Answered By TechieTribe On

The free option usually turns out to be the most expensive in the long run. Especially with tools you'll be using internally. I'd suggest checking out something like Appcues for where you're at now.

Answered By AnalyticGuru On

Pendo's a powerful tool but feels better suited for teams with significant budgets and analysts on hand. If simple tours are your main need, it often ends up being more than you require.

Answered By UserFriendlyDev On

I'd recommend going with either Appcues or Hopscotch. Building it yourself sounds tempting but can become a big headache down the road, and Pendo is too much for what you need right now. If you’ve worked with either Appcues or Hopscotch, I’d love to hear which handled basic tours better without unnecessary bloat.

CuriousCat99 -

That's good to know! Building did feel like a risky option, and Pendo seemed way too heavy.
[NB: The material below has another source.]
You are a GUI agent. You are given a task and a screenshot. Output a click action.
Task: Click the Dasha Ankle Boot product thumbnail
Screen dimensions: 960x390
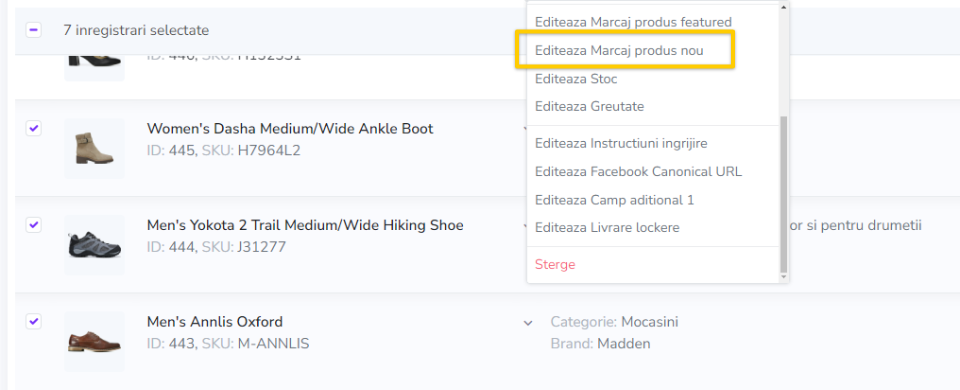tap(94, 148)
Between Appcues and Hopscotch, any preference once you've used them for basic tours?

Answered By DevDude10 On

If you're using React, check out React Joyride—it might be a simple solution for you without the overhead of these larger tools.

Answered By CodeNinja On

You might want to check out the coding agents before you settle on building it yourself, as they could simplify the process significantly!

Answered By HolisticHacker On

Building your own solution always seems feasible until you realize maintenance is an endless cycle. Onboarding needs will change frequently for your company right now, so unless you want to fully own the process forever, stick with a pre-built solution unless absolutely necessary!

Answered By OnboardGenius On

Appcues is like the Goldilocks choice for you—mature enough that it won’t disappear, affordable enough to avoid needing constant budget approval, and user-friendly for your PMs without making them rely on the engineers all the time. Though Hopscotch is fine, putting all your onboarding needs in a startup's hands could be a risk if they pivot in the next couple of years.

Answered By ProductVet20 On

Having used both Appcues and Inline Manual in my last job, I can say the product works well, but just be cautious about how quickly the pricing scales up. A useful litmus test: if your PM can sign up for a free trial and get a live tour up and running in an hour without needing to talk to sales, that’s a good sign. Also, consider Userorbit, designed for speed and fits your use case without assuming you're scaling to enterprise levels. Building your own could offer some flexibility but you'd lose on analytics and targeting unless you commit further to development.

Answered By EarlyAdopter On

Appcues has been a solid middle ground for us: easy to focus on onboarding, friendly for marketers/PMs, and not as heavyweight as some enterprise options. Just be aware you'll pay more as your user base grows, but for now, it should serve your needs well—basic tours, tooltips, and simple in-app messages. A lot of early-stage product teams go with this.